The comment period for the proposed revisions to the Defense Federal Acquisition Regulation System (DFARS) ended on July 15, 2013. This important piece of legislation, which is expected to go into effect in the first quarter of 2014, is the culmination of several years of effort by lawmakers to deal with the problem of counterfeit electronic components. And while the impetus for the regulation was defective military components which endangered soldiers and weapons systems, the legislation is having a ripple effect across the entire electronics supply chain. The Department of Defense (DoD) proposed to revise the DFARS to partially implement Section 818 of the National Defense Authorization Act (NDAA) for Fiscal Year 2012, which holds suppliers and distributors responsible for counterfeit parts and has generated intense interest among electronic industry groups, leading to some modifications.
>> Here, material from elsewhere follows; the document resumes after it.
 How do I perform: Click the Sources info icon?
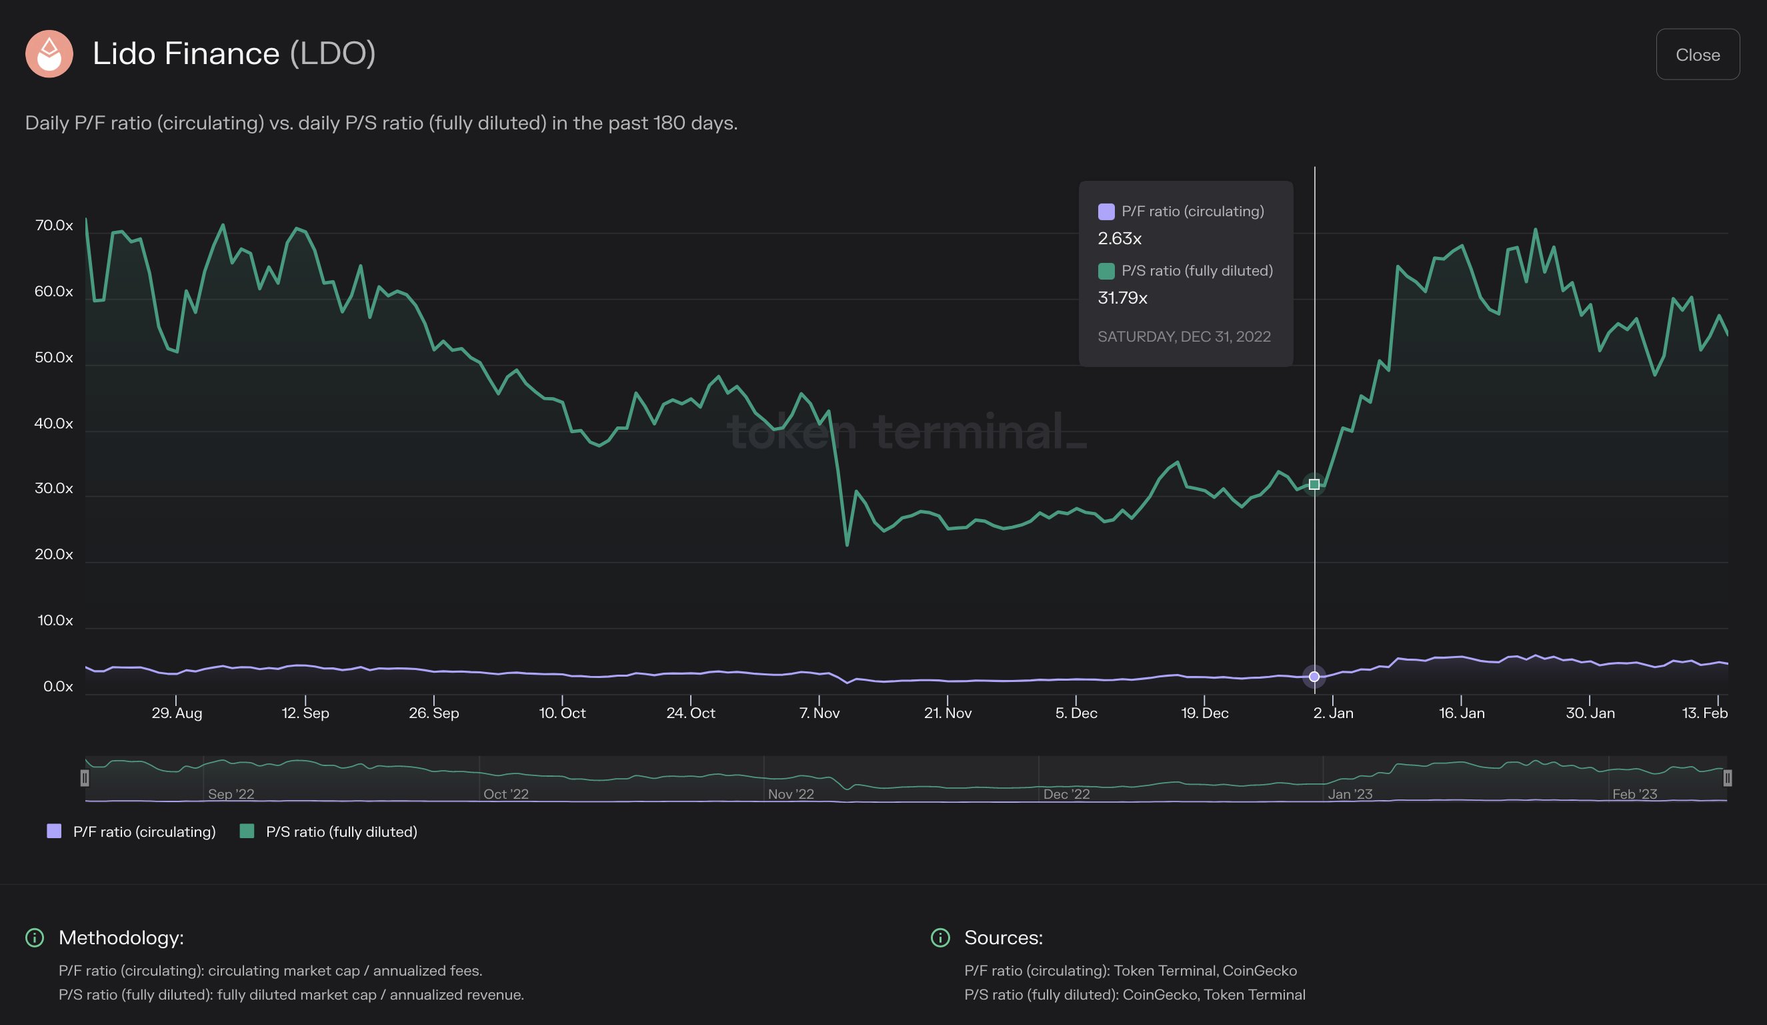tap(940, 937)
A positive outcome, however, of the discussions surrounding the new legislation is the fact that it helped to expose the longstanding issue of counterfeit components and its negative impact across the entire supply chain.

How did we get here?
In order to understand the momentum behind anti-counterfeit regulation in the US, it helps to trace efforts back to the initial legislation which followed November 2011 Senate hearings on the danger counterfeits pose to the military supply chain.

• In December 2011, President Obama signed the 2012 NDAA which, for the first time, detailed penalties related to counterfeit parts and their suppliers. The NDAA was a reaction to then-recently publicized incidents of expensive and possibly life-threatening failures of military weapons and transportations systems caused by counterfeit electronic components.  In the NDAA, the burden was placed on military contractors to more effectively prevent counterfeits from entering the supply chain or risk financial, and possibly criminal, penalties. The immediate industry response was that regulation had gone too far, and that the prevention of counterfeits required a more balanced approach.
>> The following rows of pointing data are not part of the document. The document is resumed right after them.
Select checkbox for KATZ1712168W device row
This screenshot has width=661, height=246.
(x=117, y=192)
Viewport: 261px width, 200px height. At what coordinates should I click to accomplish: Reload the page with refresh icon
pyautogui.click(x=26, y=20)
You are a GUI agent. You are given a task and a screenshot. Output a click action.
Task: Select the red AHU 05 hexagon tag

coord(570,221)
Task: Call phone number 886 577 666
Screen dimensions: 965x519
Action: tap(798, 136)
• On January 2, 2013, President Obama signed the 2013 NDAA which, in a rare display of bipartisanship, had been overwhelmingly passed in both the Senate (98 yes votes to 0 no votes) and House of Representatives (299 yes votes to 120 no votes). The 2013 NDAA attempts to remedy what many in the electronics industry had considered knee-jerk and extreme regulations in the 2012 NDAA.

• The 2013 NDAA includes a revised set of regulations, requiring contractors to demonstrate “an operational system to detect and avoid counterfeit parts and suspect counterfeit parts that has been reviewed and approved” by the DoD in order to avoid complete liability for replacing counterfeit parts, an expense which could run into the billions of dollars. This regulation puts the onus on contractors to include safeguards in their systems or risk being held financially responsible for any counterfeits that make their way into military projects. The Department of Defense has been tasked with sharing accountability for counterfeits with contractors, as long as that contractor agrees to source parts only from original manufacturers or their authorized distributors.  It is considered an improvement and a more balanced approach over the 2012 NDAA which somewhat unrealistically placed all responsibility on the contractor.
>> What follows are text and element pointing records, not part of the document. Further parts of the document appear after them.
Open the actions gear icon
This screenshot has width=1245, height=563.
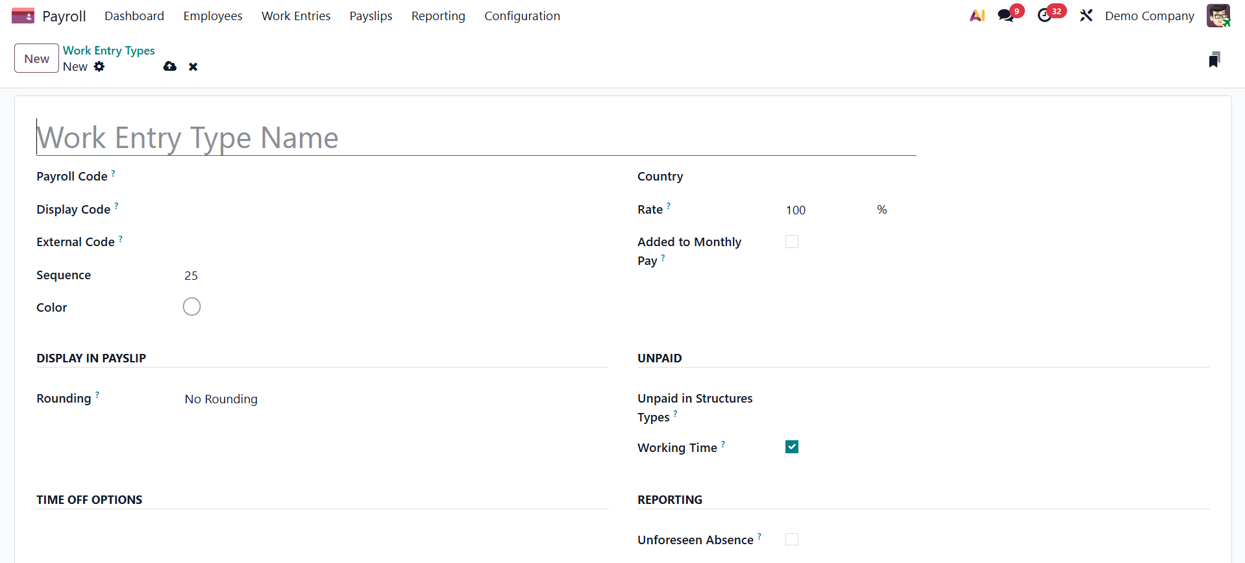(99, 66)
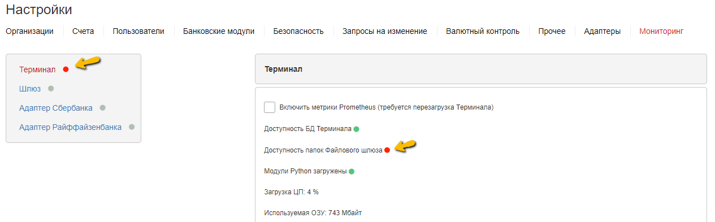
Task: Select the Безопасность tab
Action: click(298, 31)
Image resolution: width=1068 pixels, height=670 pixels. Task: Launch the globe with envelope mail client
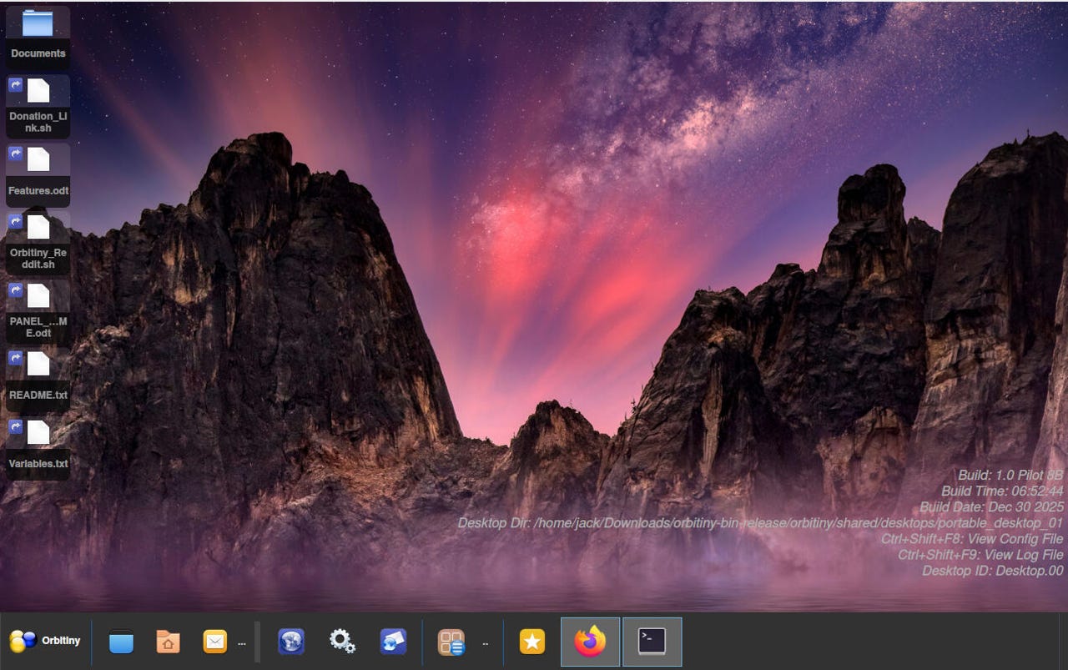tap(393, 642)
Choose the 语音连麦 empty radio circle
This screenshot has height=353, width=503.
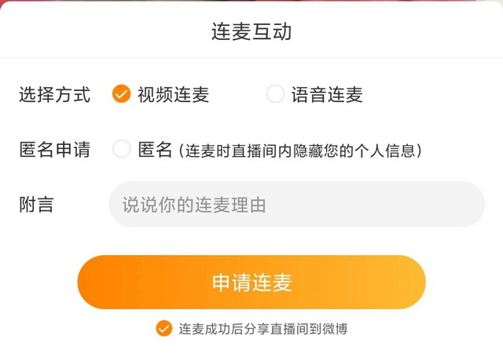coord(275,94)
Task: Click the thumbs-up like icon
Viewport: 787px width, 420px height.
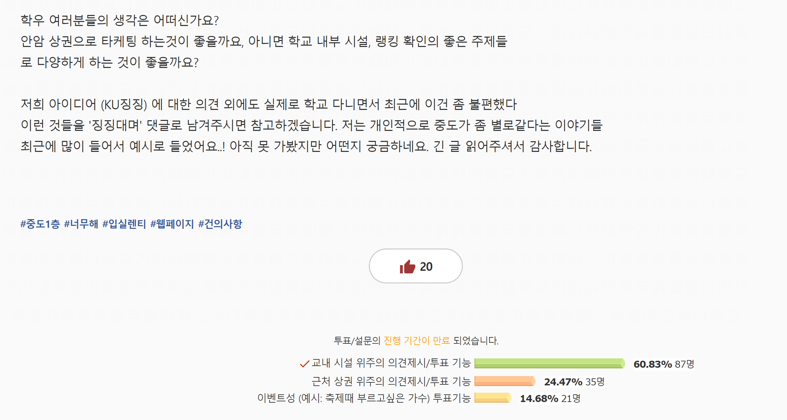Action: coord(407,266)
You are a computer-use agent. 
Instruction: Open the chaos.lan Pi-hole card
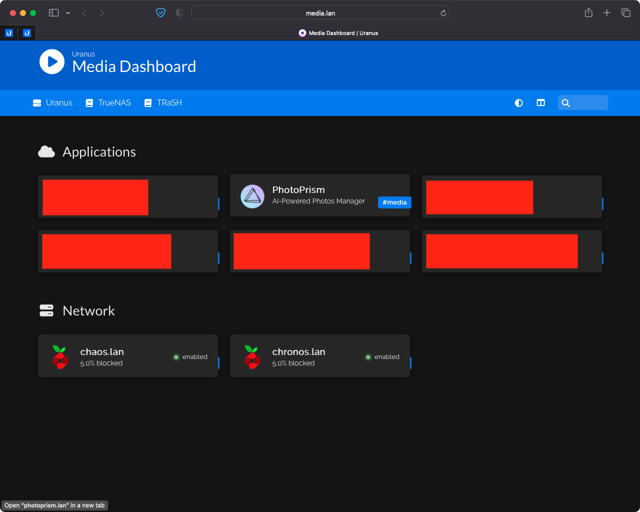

• In March 2013 the DoD updated the Defense Federal Acquisition Regulation (DFAR) Supplement to the Federal Acquisition Regulation (FAR). The updates are part of measures intended to regulate the detection and avoidance of counterfeit electronic parts. A portion of the NDAA regulations specifically spells out new requirements for analyzing, assessing and acting on reports of counterfeit electronic parts. In order to encourage the reporting of counterfeits, which has lagged due to fear of liability among companies, the NDAA specifically protects procurements professionals and their companies from civil liability. This underscores the increased emphasis on reporting as another tool in the fight against counterfeits.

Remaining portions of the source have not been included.